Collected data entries
■ ■ ■
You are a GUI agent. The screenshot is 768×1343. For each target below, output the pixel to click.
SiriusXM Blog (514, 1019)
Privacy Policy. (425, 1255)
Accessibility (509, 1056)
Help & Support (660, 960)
■ ■ ■
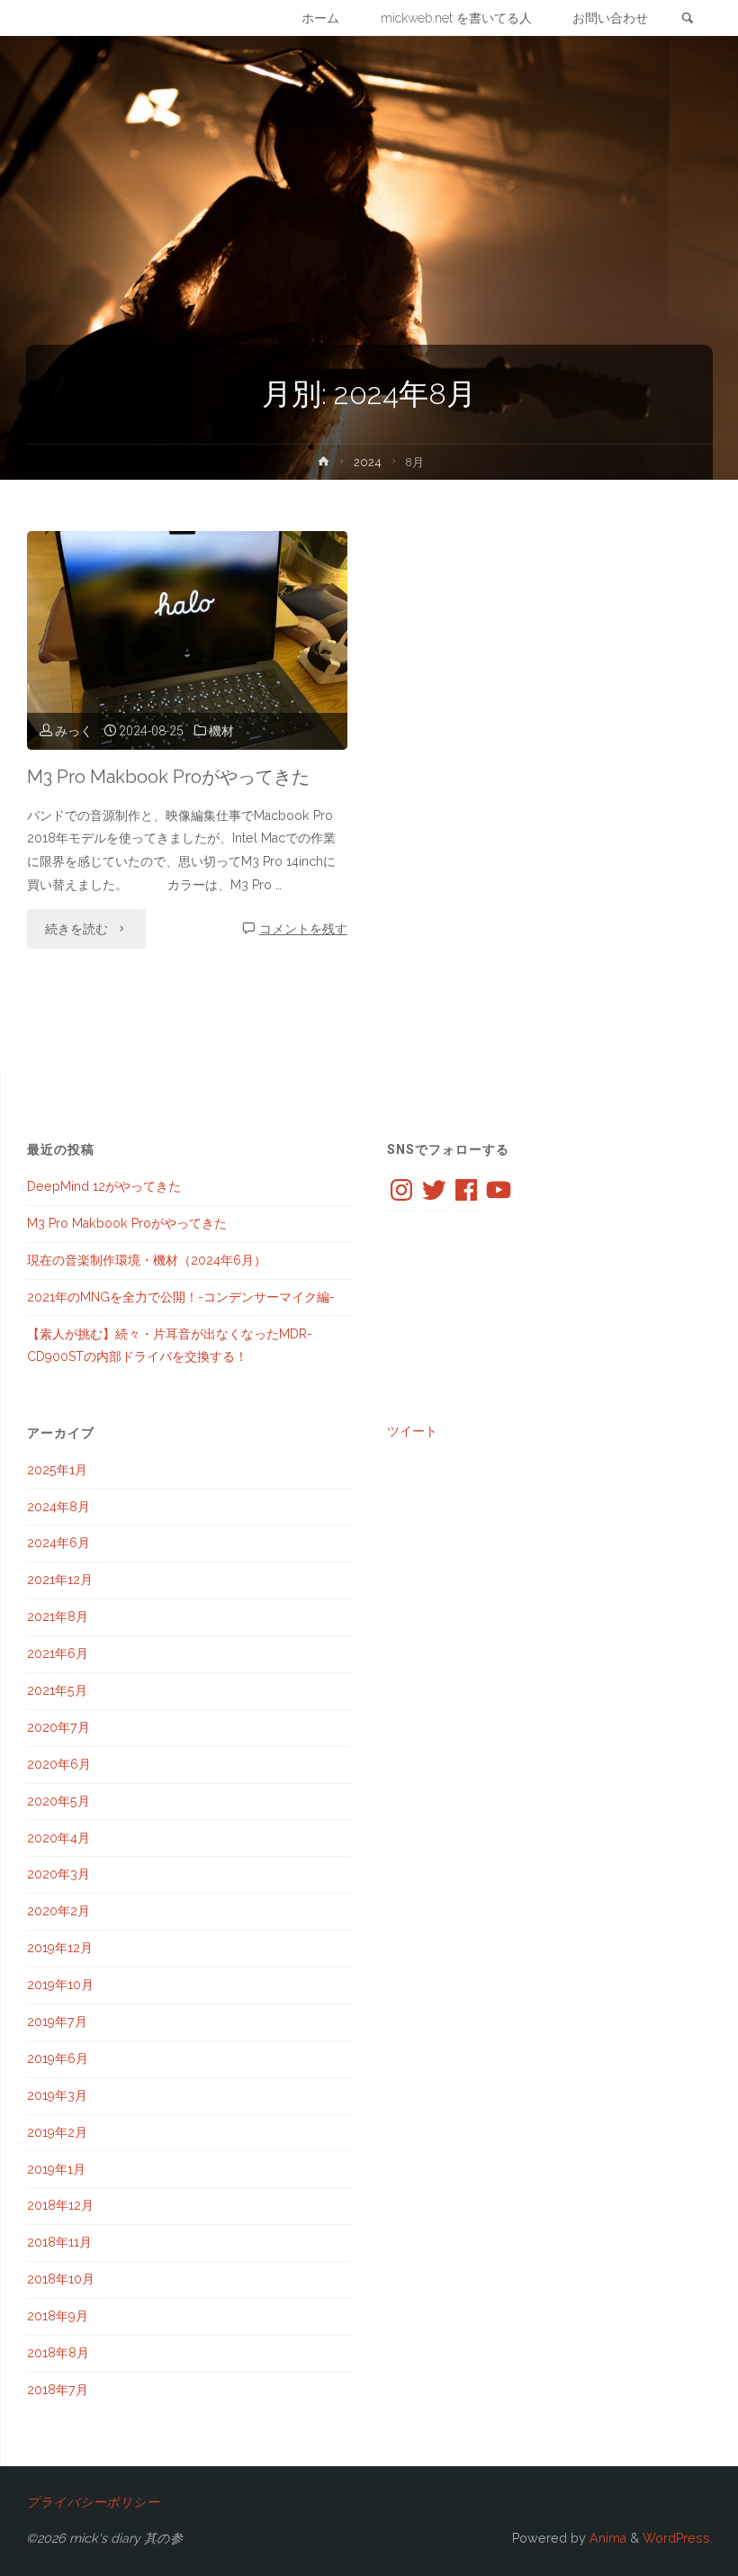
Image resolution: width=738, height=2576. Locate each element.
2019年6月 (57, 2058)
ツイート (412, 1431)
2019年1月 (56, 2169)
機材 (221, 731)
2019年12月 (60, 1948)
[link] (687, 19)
■ ■ ■
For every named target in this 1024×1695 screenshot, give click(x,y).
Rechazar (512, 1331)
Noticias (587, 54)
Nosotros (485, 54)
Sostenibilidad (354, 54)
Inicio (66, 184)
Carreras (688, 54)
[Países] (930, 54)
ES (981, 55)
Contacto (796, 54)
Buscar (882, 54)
■ ■ ■
*How to complete this task*.
Exactly the lines above from the one with "You are a GUI" to the one with "Help & Support (660, 960)", both included, are to be quoted; leave the rest out.

*Output of the task*.
You are a GUI agent. The screenshot is 768×1343. For each target below, output the pixel to click.
SiriusXM Blog (514, 1019)
Privacy Policy. (425, 1255)
Accessibility (509, 1056)
Help & Support (660, 960)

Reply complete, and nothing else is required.